Écrasante domination? On remarque quelle représentation vous avez de la présence romaine et en conséquence comment vous analysez la situation des Gaulois et des Germains ; vous êtes typiquement dans une valorisation romantique avec une probable identification. C'est un cas très commun qui est assez incompatible avec l'Histoire. Pour ce qui est du sentiment d'infériorité je vous renvoie à l'acceptation de la culture matérielle romaine, à l'acceptation de la figuration des dieux, en suivant parfois carrément les standards romains, au genre de vie (la diffusion des villae par exemple, au succès du vin bien avant la conquête...) Les indices sont manifestes et multiples. Il existe bien évidemment un maintient de particularisme, il y en a eu partout mais il est aussi incontestable qu'il y en eu beaucoup plus en Grèce où justement il n'y avait aucun complexe vis à vis des Romains, bien au contraire. La chose touche bien plus largement que des "destins exceptionnels" et la Gaule s'est de très bonne foi romanisée (comme en retour les Romains ont intégré des éléments de culture gauloise).
Anténor a écrit :
Les Francs ont évidemment combattu à de multiples reprises à cette période mais ils se sont moins dispersés que les autres. Les Goths traversent l'Europe d'Ukraine en Espagne. Les Vandales vont jusqu'en Afrique du Nord. Les Francs s'étendent lentement du Rhin à la Seine... S'ils ont pris leur temps, c'est bien parce qu'ils ont cherché à se concilier l'aristocratie locale et à s'en servir pour étoffer leurs troupes. Je vous rejoints tout à fait sur le terme de "ligue guerrière " pour qualifier ces "peuples".
Je ne pense pas qu'il y ait la moindre stratégie globale ; tout est dicté par les circonstances et le fait même que les structures du pouvoir soient peu établies interdit toute idée de recul global. Localement par contre il est indéniable que les Francs ont eu un rapport très différent avec les élites que les Goths par exemple ; ces derniers constituèrent des sociétés "ségrégationnistes" (sans la charge négative contemporaine qu'on y a collé). Les affaire civiles étaient laissées aux élites locales quand les Goths se chargeaient des affaires militaires. Chez les Francs cela n'existe pas et il me semble que certains chercheurs font valoir justement leurs intimes relations de proximité avec Rome et l'interdépendance qui a fini par naître dans la coexistence.
Anténor a écrit :
Qu'on m'explique sinon comment ont fait les Francs pour battre méthodiquement leurs adversaires. Ceux qui leur ont posé le plus de soucis sont les Alamans, qui comme par hasard étaient eux aussi présents sur les Limes depuis un bon moment et suivaient également une stratégie d'expansion progressive. L'erreur des Alamans aura été de ne pas s'allier durablement à Rome. Ils avaient une carte en moins dans leur jeu. Les Burgondes ont essayé d'imiter les Francs mais ils sont sans doute arrivés un peu trop tard pour que cela fonctionne.

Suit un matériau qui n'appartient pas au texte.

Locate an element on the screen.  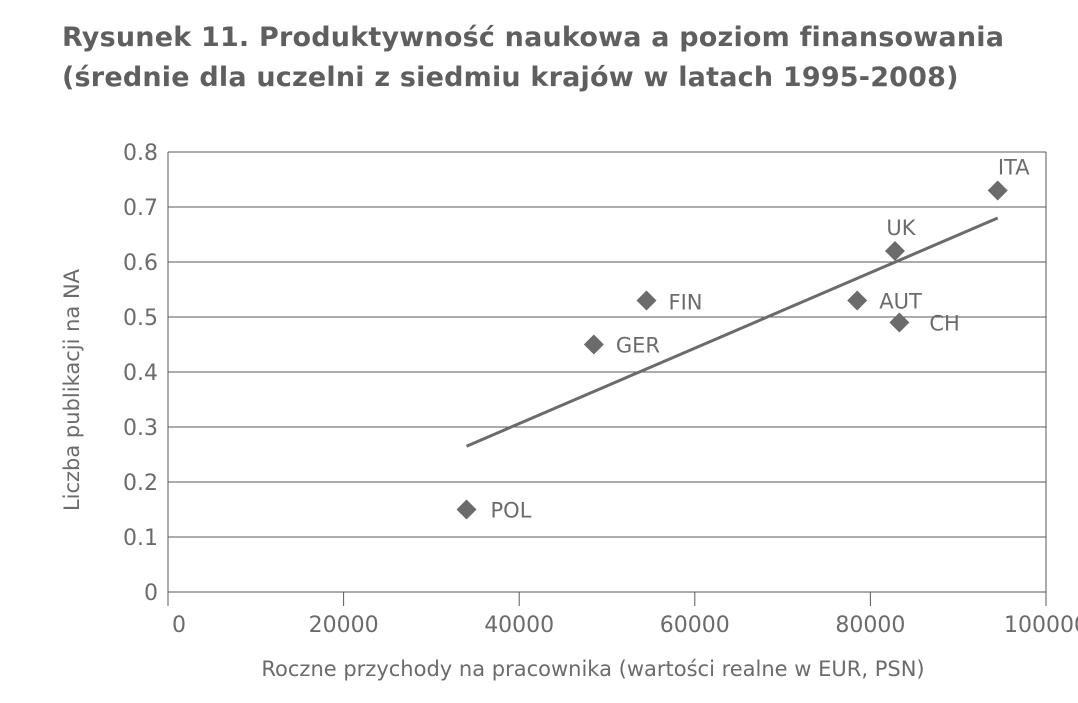
point-label-pol: POL is located at coordinates (512, 511).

Ce qui explique des succès militaires est souvent difficile à établir et raisonner à posteriori conduit souvent à des contre-sens bien que cela soit très souvent pratiqué. Les circonstances les ont sans doute favorisé et rien que le fait que les Huns ne leur tombent pas dessus comme ils l'ont fait avec les Burgondes a aussi joué. Leur position les a favorisé, comme elle a aussi favorisé les Alamans. Ces derniers avaient un passif récent assez lourd avec Rome et ils sont clairement la menace la plus sérieuse pour la frontière du Rhin durant tout le IVe siècle, bien plus que les Francs qui se contentent encore de rapines.
Après pour expliquer des dynamiques d'expansion... On a tout essayé, depuis la ferveur religieuse des Arabes à l'excellence de la cavalerie des Mongols... Force est de constater que la notion d'asabiyya développée par Ibn Khaldoun est assez séduisante.